WHAT YOU SHOULD DO. If a picture appears, leave it out, and reproduce exactly the lines from the start of the listing below through the one bearing "ЕЛЕКТРОННІ ПЕТИЦІЇ (124, 1915)".

EXCERPTED RECORDS.
::::::
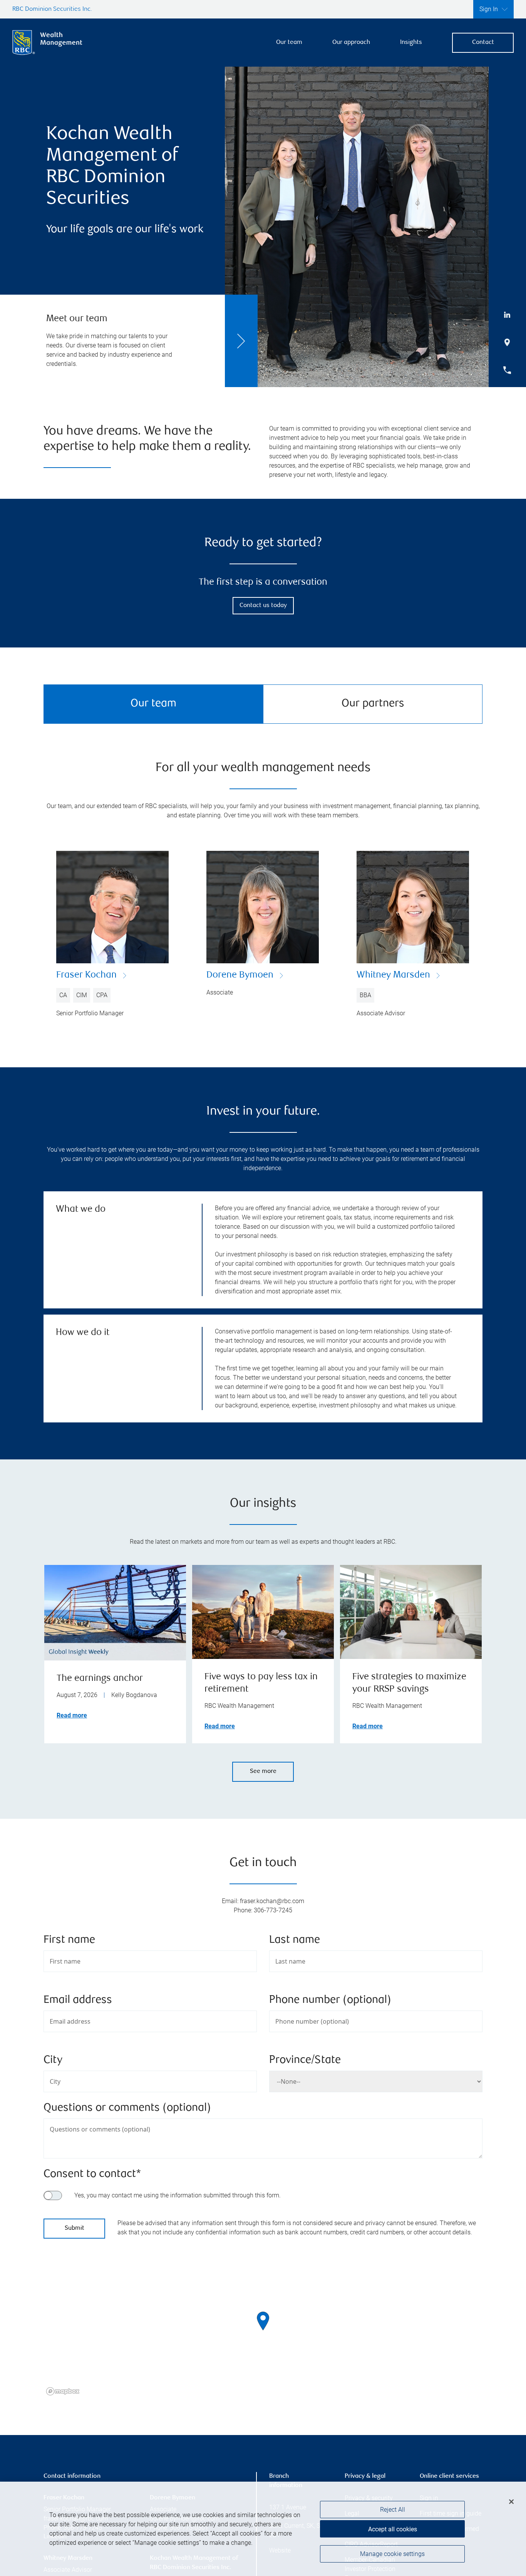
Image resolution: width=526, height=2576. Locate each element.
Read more (72, 1715)
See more (263, 1771)
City (53, 2060)
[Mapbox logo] (63, 2391)
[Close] (511, 2501)
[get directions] (263, 2321)
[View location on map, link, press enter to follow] (263, 2330)
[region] (263, 2330)
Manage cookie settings (392, 2554)
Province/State (305, 2060)
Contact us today (263, 605)
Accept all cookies (392, 2529)
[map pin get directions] (263, 2321)
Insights (411, 42)
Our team (289, 42)
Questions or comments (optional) (127, 2108)
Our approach (351, 42)
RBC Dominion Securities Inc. (52, 9)
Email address (78, 2000)
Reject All (392, 2509)
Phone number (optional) (330, 2000)
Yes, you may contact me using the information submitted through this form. (177, 2195)
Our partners (373, 703)
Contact (483, 42)
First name (69, 1940)
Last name (294, 1940)
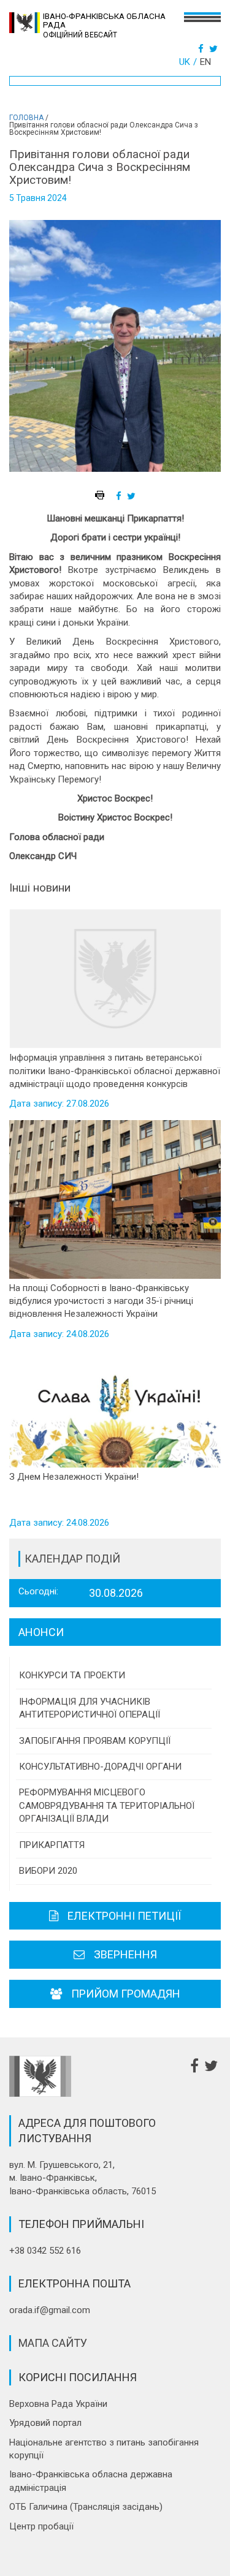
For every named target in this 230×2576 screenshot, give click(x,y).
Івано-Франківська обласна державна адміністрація (90, 2481)
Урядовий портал (45, 2422)
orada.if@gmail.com (49, 2310)
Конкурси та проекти (72, 1675)
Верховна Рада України (58, 2403)
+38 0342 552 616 (45, 2250)
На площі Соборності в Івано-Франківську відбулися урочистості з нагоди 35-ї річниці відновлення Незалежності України (101, 1301)
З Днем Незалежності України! (74, 1476)
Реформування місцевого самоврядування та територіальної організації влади (106, 1805)
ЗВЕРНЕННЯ (125, 1954)
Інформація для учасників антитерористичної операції (89, 1708)
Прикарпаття (52, 1845)
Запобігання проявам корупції (95, 1740)
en (205, 61)
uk (184, 61)
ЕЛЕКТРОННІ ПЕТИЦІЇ (124, 1915)
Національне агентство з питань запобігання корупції (104, 2449)
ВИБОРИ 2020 (48, 1870)
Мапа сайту (52, 2342)
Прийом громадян (125, 1993)
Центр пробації (41, 2526)
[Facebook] (202, 49)
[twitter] (133, 496)
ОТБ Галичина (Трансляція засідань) (86, 2506)
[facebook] (120, 496)
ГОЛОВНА (26, 117)
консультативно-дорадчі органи (100, 1766)
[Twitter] (215, 49)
::::::
ANSWER TO THIS PROBLEM.
Image resolution: width=526, height=2576. Locate each element.
Read more (72, 1715)
See more (263, 1771)
City (53, 2060)
[Mapbox logo] (63, 2391)
[Close] (511, 2501)
[get directions] (263, 2321)
[View location on map, link, press enter to follow] (263, 2330)
[region] (263, 2330)
Manage cookie settings (392, 2554)
Province/State (305, 2060)
Contact us today (263, 605)
Accept all cookies (392, 2529)
[map pin get directions] (263, 2321)
Insights (411, 42)
Our team (289, 42)
Questions or comments (optional) (127, 2108)
Our approach (351, 42)
RBC Dominion Securities Inc. (52, 9)
Email address (78, 2000)
Reject All (392, 2509)
Phone number (optional) (330, 2000)
Yes, you may contact me using the information submitted through this form. (177, 2195)
Our partners (373, 703)
Contact (483, 42)
First name (69, 1940)
Last name (294, 1940)
For every named target in this 230×2576 screenshot, give click(x,y).
Івано-Франківська обласна державна адміністрація (90, 2481)
Урядовий портал (45, 2422)
orada.if@gmail.com (49, 2310)
Конкурси та проекти (72, 1675)
Верховна Рада України (58, 2403)
+38 0342 552 616 (45, 2250)
На площі Соборності в Івано-Франківську відбулися урочистості з нагоди 35-ї річниці відновлення Незалежності України (101, 1301)
З Днем Незалежності України! (74, 1476)
Реформування місцевого самоврядування та територіальної організації влади (106, 1805)
ЗВЕРНЕННЯ (125, 1954)
Інформація для учасників антитерористичної операції (89, 1708)
Прикарпаття (52, 1845)
Запобігання проявам корупції (95, 1740)
en (205, 61)
uk (184, 61)
ЕЛЕКТРОННІ ПЕТИЦІЇ (124, 1915)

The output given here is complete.